**Exercise**
Reproduce the records below line for line, with every character unchanged.

>> BEGIN

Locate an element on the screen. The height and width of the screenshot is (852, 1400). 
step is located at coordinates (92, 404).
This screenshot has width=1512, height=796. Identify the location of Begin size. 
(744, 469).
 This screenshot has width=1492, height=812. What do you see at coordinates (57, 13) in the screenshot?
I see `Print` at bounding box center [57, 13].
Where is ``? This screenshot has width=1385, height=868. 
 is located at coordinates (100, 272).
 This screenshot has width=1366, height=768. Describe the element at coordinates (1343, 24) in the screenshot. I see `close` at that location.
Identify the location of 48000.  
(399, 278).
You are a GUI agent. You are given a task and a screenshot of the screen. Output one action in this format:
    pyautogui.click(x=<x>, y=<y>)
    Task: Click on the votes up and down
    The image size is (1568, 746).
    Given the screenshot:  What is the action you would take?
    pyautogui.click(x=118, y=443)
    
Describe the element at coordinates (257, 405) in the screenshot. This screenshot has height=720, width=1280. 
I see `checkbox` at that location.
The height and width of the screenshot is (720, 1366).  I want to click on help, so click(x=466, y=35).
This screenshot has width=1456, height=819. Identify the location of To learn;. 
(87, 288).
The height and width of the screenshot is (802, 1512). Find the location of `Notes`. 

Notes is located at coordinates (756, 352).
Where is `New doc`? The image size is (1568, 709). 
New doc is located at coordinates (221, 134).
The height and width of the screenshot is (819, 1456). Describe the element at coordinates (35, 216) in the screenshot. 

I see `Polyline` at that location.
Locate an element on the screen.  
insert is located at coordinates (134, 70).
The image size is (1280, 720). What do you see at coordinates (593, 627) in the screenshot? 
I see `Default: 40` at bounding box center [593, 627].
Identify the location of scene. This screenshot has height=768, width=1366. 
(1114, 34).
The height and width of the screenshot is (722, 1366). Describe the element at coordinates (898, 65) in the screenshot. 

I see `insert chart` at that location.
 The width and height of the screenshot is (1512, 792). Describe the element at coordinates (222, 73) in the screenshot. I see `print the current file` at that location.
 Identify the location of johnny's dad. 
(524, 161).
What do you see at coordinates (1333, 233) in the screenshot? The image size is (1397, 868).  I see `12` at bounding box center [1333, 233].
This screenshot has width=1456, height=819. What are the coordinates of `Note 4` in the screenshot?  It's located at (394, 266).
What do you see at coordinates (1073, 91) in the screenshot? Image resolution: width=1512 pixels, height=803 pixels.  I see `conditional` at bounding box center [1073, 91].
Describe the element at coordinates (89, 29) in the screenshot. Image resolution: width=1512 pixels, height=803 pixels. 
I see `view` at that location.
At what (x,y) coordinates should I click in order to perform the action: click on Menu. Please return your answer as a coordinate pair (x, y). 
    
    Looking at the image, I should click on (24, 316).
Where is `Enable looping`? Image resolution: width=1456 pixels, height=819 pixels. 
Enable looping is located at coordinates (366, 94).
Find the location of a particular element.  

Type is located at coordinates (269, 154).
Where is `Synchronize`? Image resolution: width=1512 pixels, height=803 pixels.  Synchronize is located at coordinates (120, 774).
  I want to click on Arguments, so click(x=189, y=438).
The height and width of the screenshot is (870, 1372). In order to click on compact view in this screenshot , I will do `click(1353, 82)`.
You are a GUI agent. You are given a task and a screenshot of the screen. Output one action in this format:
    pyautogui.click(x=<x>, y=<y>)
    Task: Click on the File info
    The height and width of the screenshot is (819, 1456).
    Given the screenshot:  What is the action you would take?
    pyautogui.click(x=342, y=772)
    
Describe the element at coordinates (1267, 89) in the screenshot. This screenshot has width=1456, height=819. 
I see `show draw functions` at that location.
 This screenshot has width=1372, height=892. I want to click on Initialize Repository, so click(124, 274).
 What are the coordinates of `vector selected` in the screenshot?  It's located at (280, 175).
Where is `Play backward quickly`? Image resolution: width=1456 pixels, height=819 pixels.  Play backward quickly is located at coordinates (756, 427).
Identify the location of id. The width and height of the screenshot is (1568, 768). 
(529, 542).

>> END

**In response**
Locate an element on the screen. The height and width of the screenshot is (852, 1400). 
step is located at coordinates (92, 404).
This screenshot has width=1512, height=796. Identify the location of Begin size. 
(744, 469).
 This screenshot has width=1492, height=812. What do you see at coordinates (57, 13) in the screenshot?
I see `Print` at bounding box center [57, 13].
Where is ``? This screenshot has width=1385, height=868. 
 is located at coordinates (100, 272).
 This screenshot has width=1366, height=768. Describe the element at coordinates (1343, 24) in the screenshot. I see `close` at that location.
Identify the location of 48000.  
(399, 278).
You are a GUI agent. You are given a task and a screenshot of the screen. Output one action in this format:
    pyautogui.click(x=<x>, y=<y>)
    Task: Click on the votes up and down
    The image size is (1568, 746).
    Given the screenshot:  What is the action you would take?
    pyautogui.click(x=118, y=443)
    
Describe the element at coordinates (257, 405) in the screenshot. This screenshot has height=720, width=1280. 
I see `checkbox` at that location.
The height and width of the screenshot is (720, 1366).  I want to click on help, so click(x=466, y=35).
This screenshot has width=1456, height=819. Identify the location of To learn;. 
(87, 288).
The height and width of the screenshot is (802, 1512). Find the location of `Notes`. 

Notes is located at coordinates (756, 352).
Where is `New doc`? The image size is (1568, 709). 
New doc is located at coordinates (221, 134).
The height and width of the screenshot is (819, 1456). Describe the element at coordinates (35, 216) in the screenshot. 

I see `Polyline` at that location.
Locate an element on the screen.  
insert is located at coordinates (134, 70).
The image size is (1280, 720). What do you see at coordinates (593, 627) in the screenshot? 
I see `Default: 40` at bounding box center [593, 627].
Identify the location of scene. This screenshot has height=768, width=1366. 
(1114, 34).
The height and width of the screenshot is (722, 1366). Describe the element at coordinates (898, 65) in the screenshot. 

I see `insert chart` at that location.
 The width and height of the screenshot is (1512, 792). Describe the element at coordinates (222, 73) in the screenshot. I see `print the current file` at that location.
 Identify the location of johnny's dad. 
(524, 161).
What do you see at coordinates (1333, 233) in the screenshot? The image size is (1397, 868).  I see `12` at bounding box center [1333, 233].
This screenshot has width=1456, height=819. What are the coordinates of `Note 4` in the screenshot?  It's located at (394, 266).
What do you see at coordinates (1073, 91) in the screenshot? Image resolution: width=1512 pixels, height=803 pixels.  I see `conditional` at bounding box center [1073, 91].
Describe the element at coordinates (89, 29) in the screenshot. Image resolution: width=1512 pixels, height=803 pixels. 
I see `view` at that location.
At what (x,y) coordinates should I click in order to perform the action: click on Menu. Please return your answer as a coordinate pair (x, y). 
    
    Looking at the image, I should click on (24, 316).
Where is `Enable looping`? Image resolution: width=1456 pixels, height=819 pixels. 
Enable looping is located at coordinates (366, 94).
Find the location of a particular element.  

Type is located at coordinates (269, 154).
Where is `Synchronize`? Image resolution: width=1512 pixels, height=803 pixels.  Synchronize is located at coordinates (120, 774).
  I want to click on Arguments, so click(x=189, y=438).
The height and width of the screenshot is (870, 1372). In order to click on compact view in this screenshot , I will do `click(1353, 82)`.
You are a GUI agent. You are given a task and a screenshot of the screen. Output one action in this format:
    pyautogui.click(x=<x>, y=<y>)
    Task: Click on the File info
    The height and width of the screenshot is (819, 1456).
    Given the screenshot:  What is the action you would take?
    pyautogui.click(x=342, y=772)
    
Describe the element at coordinates (1267, 89) in the screenshot. This screenshot has width=1456, height=819. 
I see `show draw functions` at that location.
 This screenshot has width=1372, height=892. I want to click on Initialize Repository, so click(124, 274).
 What are the coordinates of `vector selected` in the screenshot?  It's located at (280, 175).
Where is `Play backward quickly`? Image resolution: width=1456 pixels, height=819 pixels.  Play backward quickly is located at coordinates (756, 427).
Identify the location of id. The width and height of the screenshot is (1568, 768). 
(529, 542).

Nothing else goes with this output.